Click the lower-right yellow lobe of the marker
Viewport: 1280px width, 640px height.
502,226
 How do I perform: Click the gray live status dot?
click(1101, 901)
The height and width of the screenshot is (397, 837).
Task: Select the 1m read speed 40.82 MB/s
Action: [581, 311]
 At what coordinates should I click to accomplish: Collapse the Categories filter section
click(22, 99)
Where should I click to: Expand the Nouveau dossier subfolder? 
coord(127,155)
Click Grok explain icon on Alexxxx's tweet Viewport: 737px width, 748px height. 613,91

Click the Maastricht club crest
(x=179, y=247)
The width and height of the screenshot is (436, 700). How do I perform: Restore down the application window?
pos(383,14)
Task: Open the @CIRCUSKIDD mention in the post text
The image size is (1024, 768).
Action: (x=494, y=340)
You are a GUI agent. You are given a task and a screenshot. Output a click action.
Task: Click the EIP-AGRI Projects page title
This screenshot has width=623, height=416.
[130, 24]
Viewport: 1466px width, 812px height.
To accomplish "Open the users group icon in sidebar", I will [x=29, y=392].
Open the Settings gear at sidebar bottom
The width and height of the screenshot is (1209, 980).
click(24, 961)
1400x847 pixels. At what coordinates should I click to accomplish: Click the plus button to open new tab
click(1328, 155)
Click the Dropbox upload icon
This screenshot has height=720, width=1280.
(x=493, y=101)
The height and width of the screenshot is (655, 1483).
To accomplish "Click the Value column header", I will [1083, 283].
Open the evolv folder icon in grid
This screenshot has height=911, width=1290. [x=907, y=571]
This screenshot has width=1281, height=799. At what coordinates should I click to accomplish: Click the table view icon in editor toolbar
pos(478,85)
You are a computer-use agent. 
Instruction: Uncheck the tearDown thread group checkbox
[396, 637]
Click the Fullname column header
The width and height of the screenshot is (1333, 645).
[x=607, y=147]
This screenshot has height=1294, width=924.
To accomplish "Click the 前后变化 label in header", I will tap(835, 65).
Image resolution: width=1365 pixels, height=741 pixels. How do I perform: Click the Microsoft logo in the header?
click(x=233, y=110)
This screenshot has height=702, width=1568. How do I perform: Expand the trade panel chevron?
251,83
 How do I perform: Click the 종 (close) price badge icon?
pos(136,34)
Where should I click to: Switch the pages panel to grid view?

● ● ● ● ● ● ●

Problem to solve: Count the lines in the records above that contain the word "Viewport" and give only the number.

Answer to the exercise: 3